New Orality oder: Stimmen aus dem (N)irgendwo

Erwin Fiala

Ausgehend von der thematischen Frage der diesjährigen NCC05-Veranstaltung (Grenzen und Entgrenzungen kultureller Implikationen des Netzes), wird die Frage nach der Möglichkeit (Wahrscheinlichkeit) einer sog. „neuen Oralität“ auf der Basis der neuen Kommunikationstechnologien gestellt. D. h. zeigen diese (derzeit) und in Ableitung aus einer „allgemeinen Medientheorie“ überhaupt eine funktionale und technische Disposition, dass sich neue Formen einer oralen Kommunikationsstruktur entwickeln können und wie könnten diese aussehen?

Würde eine tele-kommunikative Oralität eigentlich eine Wiederholung der Spezifika historischer Oralkulturen bedeuten oder würden sich nicht signifikante Unterschiede durch die pragmatische Neugestaltung der kommunikativen „Räume“ (eigentlich Nicht-Räume) und „Territorien“ (eigentlich deterritorialisierte Territorien) durch die Medientechnologien ergeben, so dass sich die These ergibt, dass

  • – eine „Neue Oralität“ gerade die Auflösung all jener Merkmale bedeutet, die historische oralsprachliche Kulturen kennzeichnete, so dass eine auf moderne Tele-Technologien gestützte Oralität völlig andere kulturelle Implikationen mit sich bringt. (Dies zeigt sich etwa am Beispiel des narrativen Diskurses, d. h. an der Rolle und Funktion sowie der strukturellen Tektonik von „Erzählungen“.)
  • – sich eine „neue Oralität“ vor allem auch gegen die Merkmale der sog. Schriftkultur wendet (ohne deshalb gleich das Ende der Gutenberg-Galaxis zu sein), es aber Zeichen eines „Einbrechens“ oralsprachlicher Aspekte in den Kanon der Schriftsprache gibt (z. B. in Form der Mail-Diktion oder in Form des SMS).

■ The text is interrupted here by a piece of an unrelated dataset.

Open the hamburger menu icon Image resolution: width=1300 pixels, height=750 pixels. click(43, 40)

Den Überlegungen liegen folgende allgemeine Grundthesen zu Grunde:

  1. Neue Kommunikationsmedien eröffnen zuallererst neue „Pragmatiken“, pragmatische Schemata, d. h. Interaktionsformen der Kommunikation, die schließlich auf die soziale, kulturelle, psychische, kognitive, syntaktische und semantische Struktur Rückwirkungen haben.
  2. Aus einer allgemeinen Medientheorie lassen sich folgende (idealtypische) Prinzipien der Medienentwicklung ableiten:
    • a) Quantitatives Optimum: Immer bzw. alles (muss kommuniziert werden)
    • b) Räumliches Optimum: Immer weiter (Tele-Transfer) bzw. überall (Ubiquität – Allüberallheit)
    • c) Geschwindigkeitsoptimum: immer schneller (Ideal der Lichtgeschwindigkeit und Echtzeit-Tele-Präsenz)
    • d) Zeit-Optimum: Ewigkeit bzw. immerwährendes „Jetzt“ (keine Vergangenheit, aber auch keine Zukunft, weil alles immer schon überall ist)

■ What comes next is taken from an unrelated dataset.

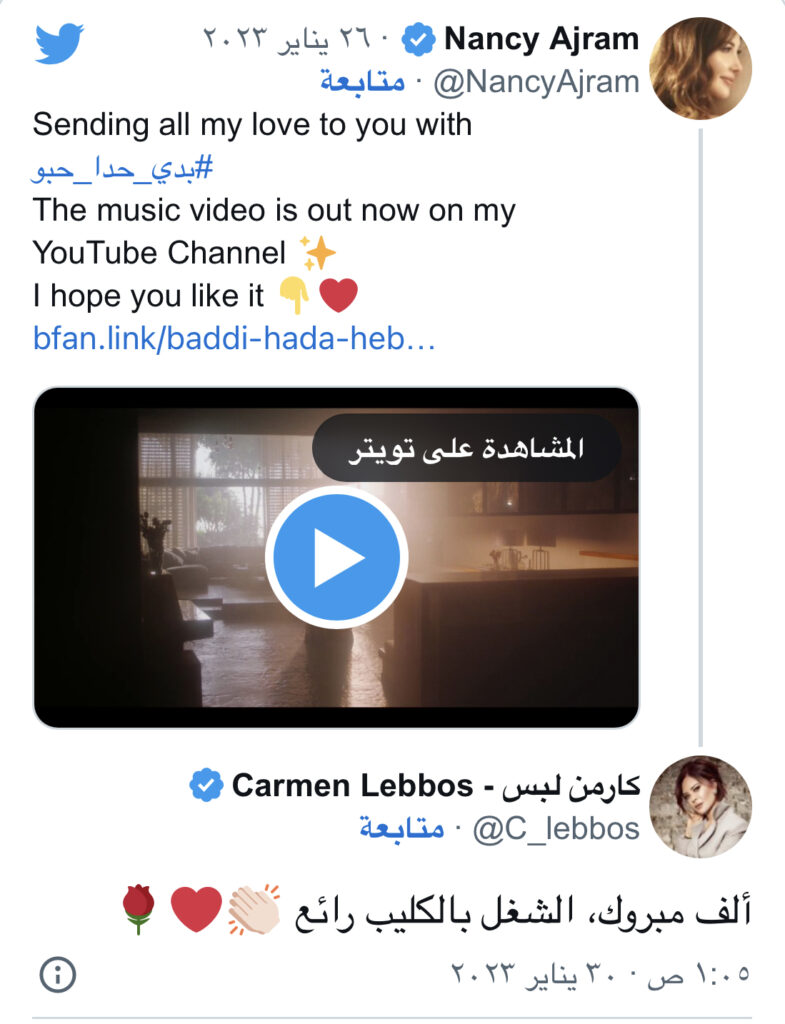Click the 'Sending all my love' tweet text
This screenshot has width=785, height=1024.
(252, 125)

Diese idealtypische Disposition medialer Technologien lässt sich wie folgt zusammenfassen: „Alles ist immer, jetzt und überall.“ (Medien sind eben wie Gott.)

Analysiert man die Möglichkeiten oraler Kommunikation entlang dieser dispositionalen Strukturen, zeigen sich durchweg völlig paradoxe Ergebnisse.

Z. B.: Die medientechnische Möglichkeit zur oralen Kommunikation produziert z. B. bereits quantitativ immer mehr „Stimmenrauschen“, so dass informationstheoretisch eine Zunahme des (oralen) Rauschens (Redundanz) bei proportionaler Abnahme von signifikanter „Information“ abzuleiten ist.

Oder: Die Möglichkeit, dass „alle“ am „narrativen Diskurs“ teilnehmen können und sich dadurch die Narrationen ständig verändern, fragmentiert jede einheitliche und für alle (viele) verbindliche „Erzählung“ – die Form der „Erzählung“ verliert damit aber ihre primäre Funktion der Schaffung eines geschichtlichen und identitätsstiftenden „Wissens“ – hier stellt sich zwar nicht die Frage, ob dies „gut“ oder „schlecht“ ist, sondern vielmehr, wie Kommunikation funktioniert, wenn man nicht weiß, wer zu wem spricht, weil jedes Ich nur ein flüchtiges, nomadisches, ungreifbares, identitätsloses und damit auch verantwortungsloses Ich bzw. Nicht-Ich ist? Aber vielleicht betreiben wir Kommunikation in Wahrheit ja bereits nach diesem Muster und wichtig ist nur unsere Stimme als Teil eines Rauschens, das man Kommunikation nennt.